*** Opening of Input ***
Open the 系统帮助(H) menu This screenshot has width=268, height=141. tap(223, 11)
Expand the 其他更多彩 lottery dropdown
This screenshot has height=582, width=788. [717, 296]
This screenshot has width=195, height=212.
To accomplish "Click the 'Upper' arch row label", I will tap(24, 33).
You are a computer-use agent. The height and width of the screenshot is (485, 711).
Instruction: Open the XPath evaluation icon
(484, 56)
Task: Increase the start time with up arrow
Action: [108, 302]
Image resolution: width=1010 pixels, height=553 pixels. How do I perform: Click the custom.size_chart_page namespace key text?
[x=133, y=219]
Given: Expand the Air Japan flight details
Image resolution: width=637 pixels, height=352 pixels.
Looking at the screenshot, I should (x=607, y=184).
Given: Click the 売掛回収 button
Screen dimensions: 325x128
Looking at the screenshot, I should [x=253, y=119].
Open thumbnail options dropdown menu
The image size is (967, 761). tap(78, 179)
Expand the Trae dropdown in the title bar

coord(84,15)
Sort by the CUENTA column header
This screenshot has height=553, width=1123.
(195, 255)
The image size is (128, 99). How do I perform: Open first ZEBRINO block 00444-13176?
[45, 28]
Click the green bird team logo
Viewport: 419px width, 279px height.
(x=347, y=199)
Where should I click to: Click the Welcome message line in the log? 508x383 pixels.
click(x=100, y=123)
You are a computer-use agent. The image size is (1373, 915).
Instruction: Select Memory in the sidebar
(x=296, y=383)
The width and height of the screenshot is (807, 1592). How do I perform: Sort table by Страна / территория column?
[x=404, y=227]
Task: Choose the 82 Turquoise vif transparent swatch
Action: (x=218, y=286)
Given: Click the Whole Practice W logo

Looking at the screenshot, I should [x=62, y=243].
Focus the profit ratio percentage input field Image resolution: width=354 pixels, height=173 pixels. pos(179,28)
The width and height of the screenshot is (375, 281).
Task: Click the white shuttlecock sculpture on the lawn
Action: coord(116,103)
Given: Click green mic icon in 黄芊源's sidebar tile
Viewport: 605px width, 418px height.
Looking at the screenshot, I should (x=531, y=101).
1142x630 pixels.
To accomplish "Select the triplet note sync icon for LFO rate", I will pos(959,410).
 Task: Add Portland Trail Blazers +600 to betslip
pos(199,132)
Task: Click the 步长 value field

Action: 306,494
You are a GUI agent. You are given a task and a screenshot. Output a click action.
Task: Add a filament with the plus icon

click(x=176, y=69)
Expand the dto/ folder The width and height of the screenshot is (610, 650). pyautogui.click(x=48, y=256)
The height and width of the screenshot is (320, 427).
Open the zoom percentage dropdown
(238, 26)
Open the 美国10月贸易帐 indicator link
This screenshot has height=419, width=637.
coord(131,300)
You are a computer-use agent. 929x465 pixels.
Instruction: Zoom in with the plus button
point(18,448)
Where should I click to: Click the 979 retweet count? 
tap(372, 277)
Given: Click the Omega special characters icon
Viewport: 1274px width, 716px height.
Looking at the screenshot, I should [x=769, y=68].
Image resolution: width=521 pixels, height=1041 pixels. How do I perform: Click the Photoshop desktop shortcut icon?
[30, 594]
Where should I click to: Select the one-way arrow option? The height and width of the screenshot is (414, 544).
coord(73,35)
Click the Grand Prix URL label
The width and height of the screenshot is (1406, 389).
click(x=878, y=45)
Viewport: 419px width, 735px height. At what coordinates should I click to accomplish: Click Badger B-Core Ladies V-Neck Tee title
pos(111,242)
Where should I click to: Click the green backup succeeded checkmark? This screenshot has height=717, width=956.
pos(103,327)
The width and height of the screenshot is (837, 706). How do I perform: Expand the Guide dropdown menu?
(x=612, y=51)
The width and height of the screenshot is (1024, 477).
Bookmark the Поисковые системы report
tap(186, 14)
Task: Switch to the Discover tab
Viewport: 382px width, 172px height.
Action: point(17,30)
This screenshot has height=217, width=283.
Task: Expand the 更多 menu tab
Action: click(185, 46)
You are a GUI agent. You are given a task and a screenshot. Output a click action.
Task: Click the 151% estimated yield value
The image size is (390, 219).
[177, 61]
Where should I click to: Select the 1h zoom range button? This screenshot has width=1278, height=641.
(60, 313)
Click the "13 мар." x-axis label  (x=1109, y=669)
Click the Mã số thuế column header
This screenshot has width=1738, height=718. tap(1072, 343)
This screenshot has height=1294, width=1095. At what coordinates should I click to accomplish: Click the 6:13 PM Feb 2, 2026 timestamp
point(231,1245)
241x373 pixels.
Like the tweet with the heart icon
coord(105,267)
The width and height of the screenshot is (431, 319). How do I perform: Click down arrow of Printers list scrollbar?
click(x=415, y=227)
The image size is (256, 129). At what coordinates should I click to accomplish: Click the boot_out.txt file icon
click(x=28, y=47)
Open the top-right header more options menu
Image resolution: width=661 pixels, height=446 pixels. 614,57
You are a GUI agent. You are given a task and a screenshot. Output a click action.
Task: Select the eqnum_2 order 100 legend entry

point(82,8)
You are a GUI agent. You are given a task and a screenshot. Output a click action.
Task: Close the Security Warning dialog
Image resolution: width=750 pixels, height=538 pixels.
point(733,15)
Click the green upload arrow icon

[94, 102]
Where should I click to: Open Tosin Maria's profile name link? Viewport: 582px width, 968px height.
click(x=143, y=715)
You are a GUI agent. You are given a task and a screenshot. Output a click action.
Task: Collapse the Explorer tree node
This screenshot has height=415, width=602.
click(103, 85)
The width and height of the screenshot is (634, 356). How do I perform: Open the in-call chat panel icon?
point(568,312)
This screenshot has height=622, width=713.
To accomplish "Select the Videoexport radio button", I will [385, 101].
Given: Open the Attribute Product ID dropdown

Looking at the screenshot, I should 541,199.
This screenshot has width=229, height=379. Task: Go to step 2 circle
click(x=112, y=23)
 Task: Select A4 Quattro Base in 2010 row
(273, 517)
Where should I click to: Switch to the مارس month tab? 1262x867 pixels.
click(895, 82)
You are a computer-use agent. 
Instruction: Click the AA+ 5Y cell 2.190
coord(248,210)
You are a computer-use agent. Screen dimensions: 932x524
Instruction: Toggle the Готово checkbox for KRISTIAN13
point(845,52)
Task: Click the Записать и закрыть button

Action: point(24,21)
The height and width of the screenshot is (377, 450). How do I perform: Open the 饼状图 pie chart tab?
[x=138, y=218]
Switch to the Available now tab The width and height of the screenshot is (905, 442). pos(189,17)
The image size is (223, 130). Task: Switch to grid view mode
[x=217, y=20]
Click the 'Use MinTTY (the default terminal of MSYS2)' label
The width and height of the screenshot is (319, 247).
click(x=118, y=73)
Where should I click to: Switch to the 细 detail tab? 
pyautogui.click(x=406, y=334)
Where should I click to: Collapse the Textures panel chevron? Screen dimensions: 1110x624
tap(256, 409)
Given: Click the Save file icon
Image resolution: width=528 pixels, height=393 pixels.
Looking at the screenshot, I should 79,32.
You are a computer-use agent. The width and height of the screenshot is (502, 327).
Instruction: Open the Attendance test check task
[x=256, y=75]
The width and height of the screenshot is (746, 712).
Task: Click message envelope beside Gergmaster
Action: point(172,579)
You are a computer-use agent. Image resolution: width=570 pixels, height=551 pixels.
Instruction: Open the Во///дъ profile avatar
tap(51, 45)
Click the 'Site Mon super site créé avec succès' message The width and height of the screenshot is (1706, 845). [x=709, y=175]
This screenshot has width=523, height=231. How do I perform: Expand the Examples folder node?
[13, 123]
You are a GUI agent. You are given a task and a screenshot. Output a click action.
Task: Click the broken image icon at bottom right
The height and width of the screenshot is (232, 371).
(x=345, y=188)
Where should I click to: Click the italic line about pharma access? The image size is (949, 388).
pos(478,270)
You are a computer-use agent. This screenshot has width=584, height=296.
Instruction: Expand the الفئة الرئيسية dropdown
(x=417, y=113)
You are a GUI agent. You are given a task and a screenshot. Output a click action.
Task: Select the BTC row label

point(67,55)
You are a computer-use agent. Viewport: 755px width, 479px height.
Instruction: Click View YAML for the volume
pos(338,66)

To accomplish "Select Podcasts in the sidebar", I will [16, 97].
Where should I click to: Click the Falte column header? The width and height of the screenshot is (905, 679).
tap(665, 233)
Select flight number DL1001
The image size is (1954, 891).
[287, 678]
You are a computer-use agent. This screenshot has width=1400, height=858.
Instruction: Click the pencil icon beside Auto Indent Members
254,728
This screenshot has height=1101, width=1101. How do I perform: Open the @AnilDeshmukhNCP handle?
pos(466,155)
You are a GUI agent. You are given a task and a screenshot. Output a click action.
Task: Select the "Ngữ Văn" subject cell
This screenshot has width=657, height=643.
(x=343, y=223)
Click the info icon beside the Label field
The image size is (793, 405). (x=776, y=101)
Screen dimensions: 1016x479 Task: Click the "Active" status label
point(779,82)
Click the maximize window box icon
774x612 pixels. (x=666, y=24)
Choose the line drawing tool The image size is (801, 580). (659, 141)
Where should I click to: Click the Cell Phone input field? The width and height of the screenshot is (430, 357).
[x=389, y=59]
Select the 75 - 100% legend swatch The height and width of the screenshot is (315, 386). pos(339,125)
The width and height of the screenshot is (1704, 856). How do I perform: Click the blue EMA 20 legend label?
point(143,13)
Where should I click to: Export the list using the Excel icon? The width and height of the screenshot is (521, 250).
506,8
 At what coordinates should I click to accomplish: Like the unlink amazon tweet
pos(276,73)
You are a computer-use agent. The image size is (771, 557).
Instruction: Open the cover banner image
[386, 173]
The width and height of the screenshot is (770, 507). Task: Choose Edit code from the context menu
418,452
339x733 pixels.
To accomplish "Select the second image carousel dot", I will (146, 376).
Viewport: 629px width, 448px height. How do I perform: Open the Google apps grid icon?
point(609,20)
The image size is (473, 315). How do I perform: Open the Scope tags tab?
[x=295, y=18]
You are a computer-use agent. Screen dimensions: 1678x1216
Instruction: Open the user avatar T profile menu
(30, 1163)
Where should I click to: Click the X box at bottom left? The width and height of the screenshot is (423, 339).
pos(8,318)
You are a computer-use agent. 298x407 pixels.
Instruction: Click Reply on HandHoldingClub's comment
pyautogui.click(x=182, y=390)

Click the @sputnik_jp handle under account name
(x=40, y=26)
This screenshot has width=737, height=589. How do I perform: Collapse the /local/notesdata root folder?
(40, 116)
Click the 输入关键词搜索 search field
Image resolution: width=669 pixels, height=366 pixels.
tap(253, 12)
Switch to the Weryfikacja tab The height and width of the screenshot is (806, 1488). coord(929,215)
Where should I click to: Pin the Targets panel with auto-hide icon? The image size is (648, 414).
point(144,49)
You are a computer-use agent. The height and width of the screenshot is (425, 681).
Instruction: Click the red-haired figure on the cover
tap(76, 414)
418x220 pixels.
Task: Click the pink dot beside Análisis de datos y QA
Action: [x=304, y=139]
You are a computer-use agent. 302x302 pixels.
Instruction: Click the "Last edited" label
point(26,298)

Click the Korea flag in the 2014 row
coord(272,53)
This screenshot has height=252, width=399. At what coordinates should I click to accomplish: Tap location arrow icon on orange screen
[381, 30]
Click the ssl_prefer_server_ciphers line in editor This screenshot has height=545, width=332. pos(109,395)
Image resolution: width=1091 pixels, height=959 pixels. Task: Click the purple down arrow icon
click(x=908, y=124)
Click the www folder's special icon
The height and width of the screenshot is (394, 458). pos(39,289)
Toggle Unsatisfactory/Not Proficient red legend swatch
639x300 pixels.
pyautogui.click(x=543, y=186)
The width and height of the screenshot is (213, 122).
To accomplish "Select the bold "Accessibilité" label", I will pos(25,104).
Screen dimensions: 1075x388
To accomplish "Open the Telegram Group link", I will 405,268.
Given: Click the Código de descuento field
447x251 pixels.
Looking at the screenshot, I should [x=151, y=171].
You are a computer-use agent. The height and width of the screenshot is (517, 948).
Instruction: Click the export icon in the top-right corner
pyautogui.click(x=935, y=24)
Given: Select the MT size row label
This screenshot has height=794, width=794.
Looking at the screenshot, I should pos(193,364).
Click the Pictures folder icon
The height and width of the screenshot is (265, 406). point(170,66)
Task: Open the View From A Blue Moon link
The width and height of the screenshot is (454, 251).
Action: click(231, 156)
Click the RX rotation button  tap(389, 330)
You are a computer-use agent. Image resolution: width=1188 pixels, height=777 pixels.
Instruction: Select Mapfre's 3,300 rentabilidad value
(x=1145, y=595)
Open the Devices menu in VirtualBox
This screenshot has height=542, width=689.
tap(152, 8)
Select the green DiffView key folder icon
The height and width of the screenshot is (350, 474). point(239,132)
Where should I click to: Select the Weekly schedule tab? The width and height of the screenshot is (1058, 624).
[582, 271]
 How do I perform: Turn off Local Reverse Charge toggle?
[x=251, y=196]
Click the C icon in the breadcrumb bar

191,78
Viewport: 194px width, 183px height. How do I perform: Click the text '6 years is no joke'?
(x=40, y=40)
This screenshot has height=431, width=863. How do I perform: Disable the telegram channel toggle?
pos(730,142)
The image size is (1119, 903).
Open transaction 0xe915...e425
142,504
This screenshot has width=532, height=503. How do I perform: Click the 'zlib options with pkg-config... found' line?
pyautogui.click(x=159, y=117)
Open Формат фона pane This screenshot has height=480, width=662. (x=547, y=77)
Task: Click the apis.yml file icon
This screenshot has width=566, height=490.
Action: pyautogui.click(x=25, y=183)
*** Close of Input ***
▶ **What you are asked to do**
Show each line of the material that includes the word "flight".

▶ **Exercise answer**
Given: Expand the Air Japan flight details
Select flight number DL1001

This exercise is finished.